Bien entendu, ce n'est pas tous les citoyens qui sont invités à laisser couler l'eau de leur robinet en période de grands froids.

«La Ville de La Tuque désire rappeler à la population du secteur urbain de la ville d'assurer en permanence une circulation d'eau lorsque l'une des trois circonstances suivantes se présente: absence prolongée du domicile, gel de la conduite d'alimentation en eau potable dans le passé, réalisation de travaux de construction qui ont eu pour effet de remanier ou de diminuer l'épaisseur du sol situé au-dessus de la conduite d'alimentation en eau potable», peut-on lire dans cet avis.

Le gel de conduite d'eau potable est fréquent dans ce secteur de la ville. De manière générale, il en coûte à la municipalité 250 $ par aqueduc gelé.

«Nous devons faire plusieurs interventions chaque hiver. Cela peut représenter quelques milliers de dollars. Surtout si nous devons creuser ou intervenons la fin de semaine quand la main-d'oeuvre est plus chère. De plus, le gel pénètre le sol plus profondément dans le Haut-St-Maurice que dans d'autres régions plus au sud», explique le directeur général de la municipalité, Yves Tousignant.

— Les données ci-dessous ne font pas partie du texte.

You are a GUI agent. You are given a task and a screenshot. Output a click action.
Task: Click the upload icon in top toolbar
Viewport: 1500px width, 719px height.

«Cette mesure est surtout pour les snowbirds qui passent quelques semaines en voyage dans le sud.»

«Nous savons quelles sont les conduites d'eau problématiques. Le projet de modernisation des canalisations d'eau potable que la municipalité caresse permettra de corriger la situation dans bien des secteurs», précise M. Tousignant.

Les travaux de modernisation, conditionnel à l'octroi d'une aide financière gouvernementale, sont estimés à 800 000 $.

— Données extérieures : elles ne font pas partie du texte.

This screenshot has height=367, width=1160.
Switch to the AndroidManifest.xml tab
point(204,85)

Les problèmes de gel des conduites d'eau potable n'ont pas la même gravité d'un hiver à l'autre. La municipalité a dû réaliser 68 interventions de dégel en 2009, 10 en 2008 et 35 en 2007.

Les artères les plus touchées par le gel des conduites d'eau potable sont la rue Bostonnais et le boulevard Ducharme. Ces résultats sont loin d'égaler le total de 200 entrées gelées de 1994.

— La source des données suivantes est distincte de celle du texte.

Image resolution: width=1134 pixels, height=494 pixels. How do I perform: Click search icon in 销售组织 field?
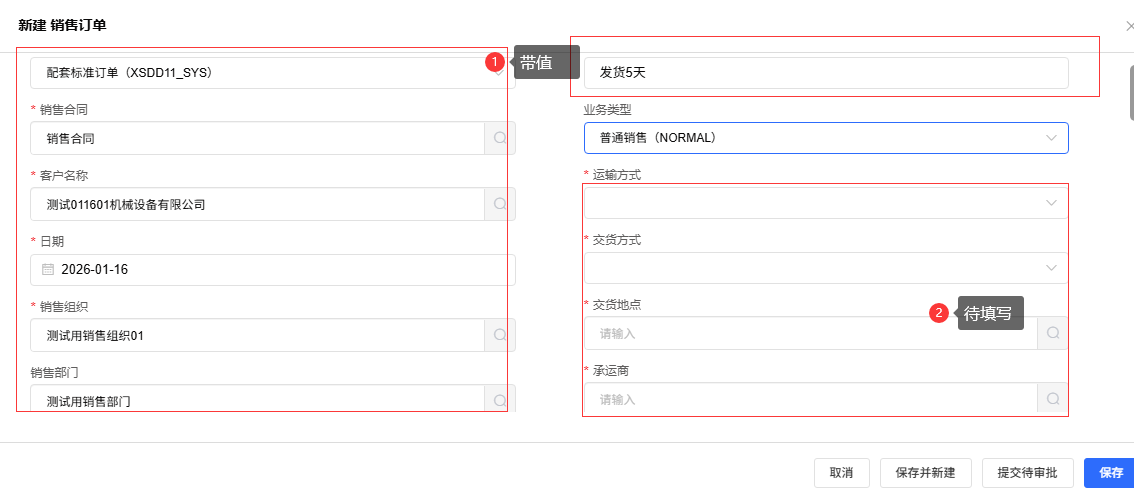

Le surintendant aux travaux publics de la Ville, Marc Filion, explique le phénomène en partie par les conditions climatiques.

«Nous avons eu beaucoup de neige en 2008. Cela permet une certaine isolation. L'an dernier, nous avons noté cinq épisodes de pluie hivernale suivie de gel soudain. De plus, le boulevard Ducharme et la rue Bostonnais sont des parties de la route 155 où la neige est souvent ramassée», souligne-t-il.

La municipalité couvre les frais du premier déglaçage pour chaque numéro civique. Par la suite, si les conduites gèlent à nouveaux, les frais reviennent au propriétaire de l'immeuble.

Si la conduite d'eau potable d'une habitation a déjà, dans le passé, été débloquée par la municipalité des frais de 200 $ sont imposés. Même s'il s'agit d'un nouveau propriétaire.